HeroX – “Why is this the right time for the challenge?”

Tracy Gil, NASA  – “There is no better time to design in flexibility and evolution into a system than at the beginning of that process. For lunar exploration, that time is now. A low Earth orbit economic sphere from human spaceflight has been established with the International Space Station and with budding commercial orbital and suborbital spaceflight opportunities. Now that sphere of influence can be extended to the moon via an effective logistics and transportation pipeline.”

 

The Connection to Artemis

The Artemis program aims to put the first woman and the next man on the moon by the end of 2024 as a first step to a sustainable lunar presence.

HeroX – “How does this challenge contribute to the Artemis program?”

Tracy Gil, NASA – “One of the goals of the Artemis program is to collaborate with our commercial and international partners and establish sustainable exploration on the Moon by the end of the decade. Standardizing the approach to offloading cargo on the moon allows the infrastructure to support a variety of vehicles that may come from domestic and international partners both governmental and commercial.”

 

HeroX – “What do you feel is the crux of the problem?”

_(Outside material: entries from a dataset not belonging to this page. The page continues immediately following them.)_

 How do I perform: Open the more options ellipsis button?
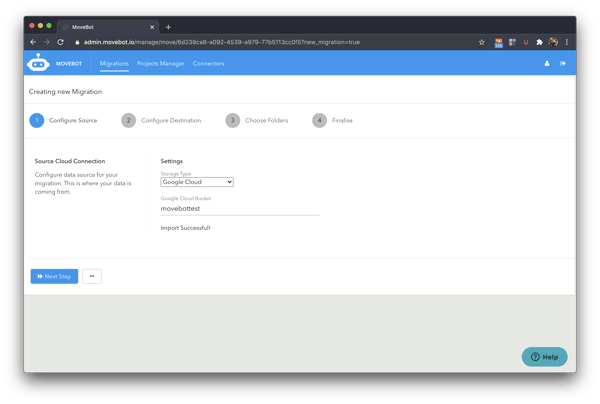tap(91, 276)
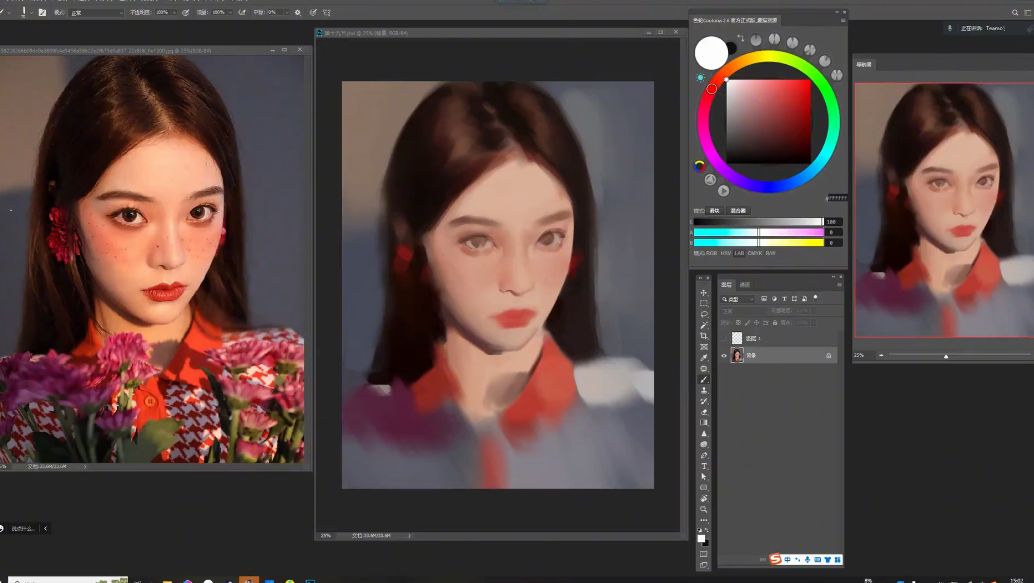This screenshot has height=583, width=1034.
Task: Select the Lasso tool
Action: tap(704, 315)
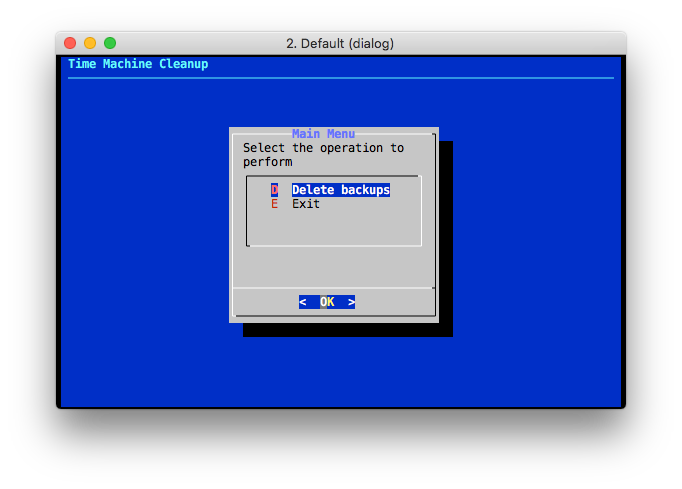Viewport: 682px width, 489px height.
Task: Click the horizontal line under the header
Action: point(340,77)
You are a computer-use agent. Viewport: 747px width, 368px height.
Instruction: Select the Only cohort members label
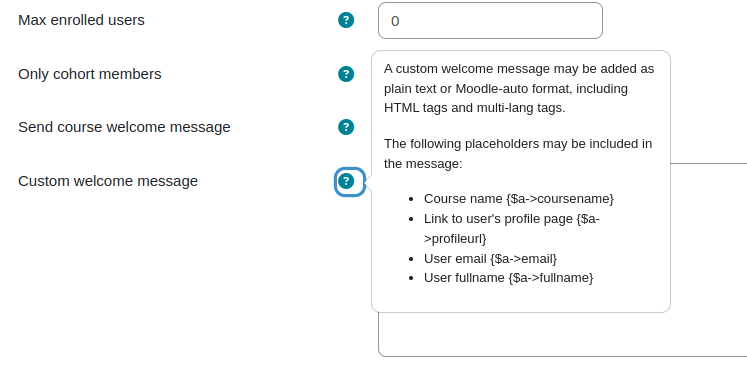(x=90, y=74)
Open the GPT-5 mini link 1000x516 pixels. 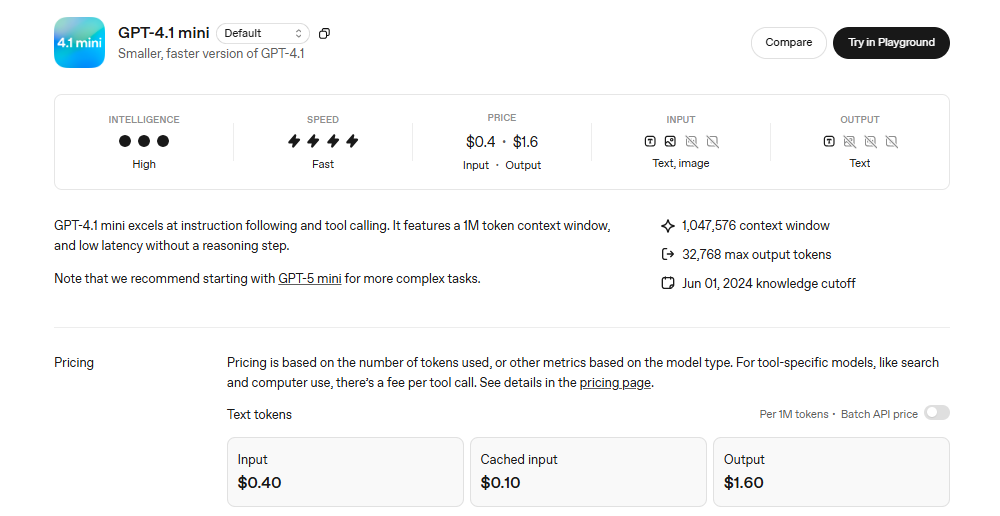point(309,279)
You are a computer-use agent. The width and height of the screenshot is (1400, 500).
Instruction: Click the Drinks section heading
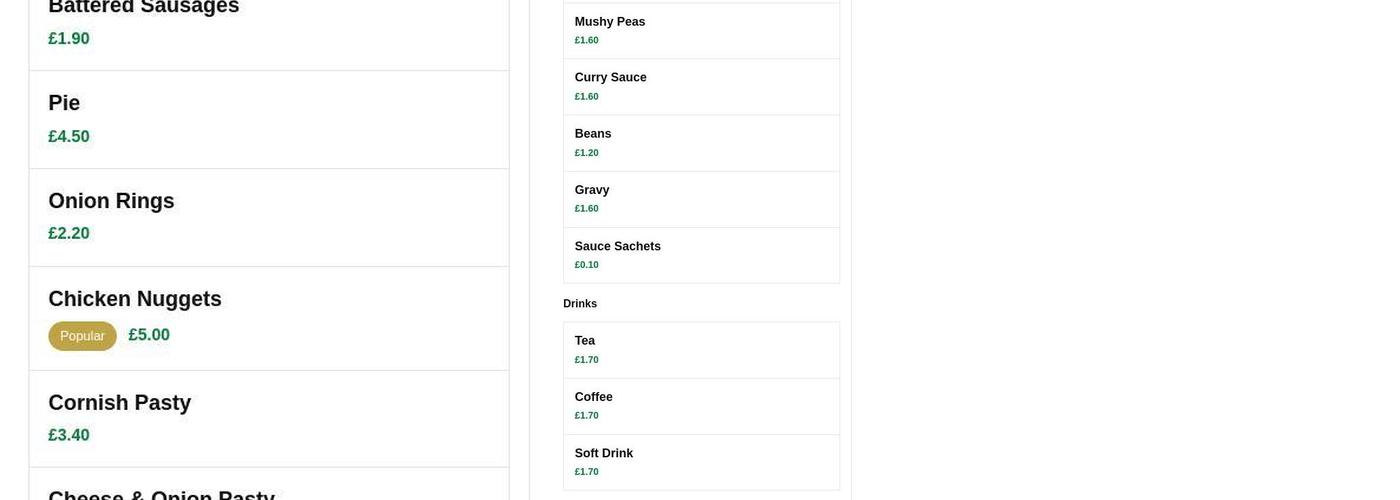coord(580,304)
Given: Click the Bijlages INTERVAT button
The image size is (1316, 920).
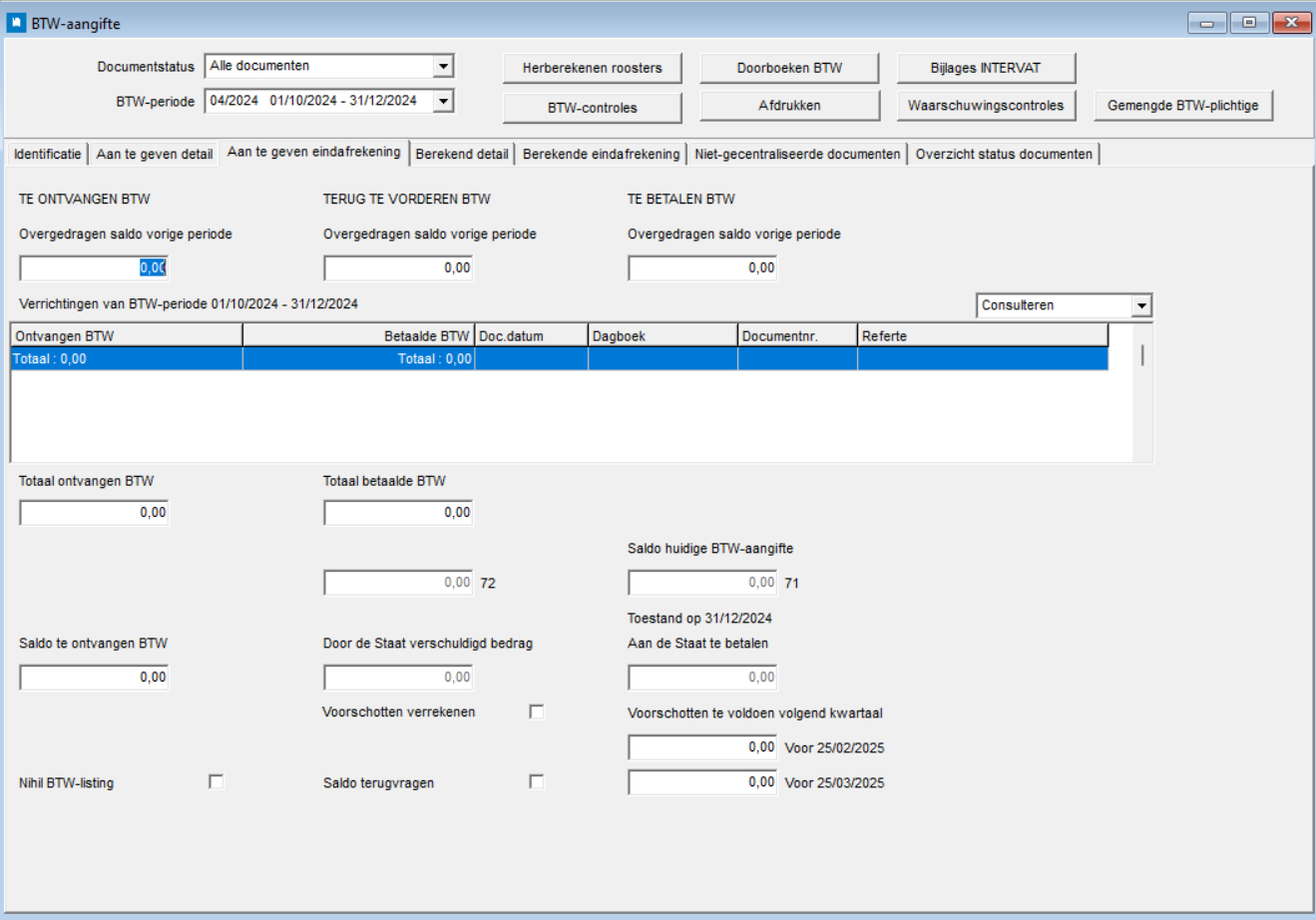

Tracy Gil, NASA – “The challenge of this problem is finding ways to effectively handle a variety of payload masses and sizes of cargo whether small and compact, large and unwieldy or anything in between. That may require analyzing possibilities for optimizing solutions for all items or breaking them down into groups, each handled in according to a set of relevant characteristics.”

 

Advice from NASA for HeroX Solvers 

Tracy had this final piece of advice for our citizen science space innovators:

I would encourage participation from anyone who has a suggestion that provides a solution, or even partial solution, to create an effective method to offload cargo on the moon.

Fourteen teams were previously awarded prizes by NASA for miniaturized payload designs as part of the Commercial Lunar Payload Services (CLPS) programme. The NASA Lunar Delivery Challenge is now seeking innovative solutions for unloading payloads from these CLPS lunar landers as well as the crewed Human Landing System (HLS).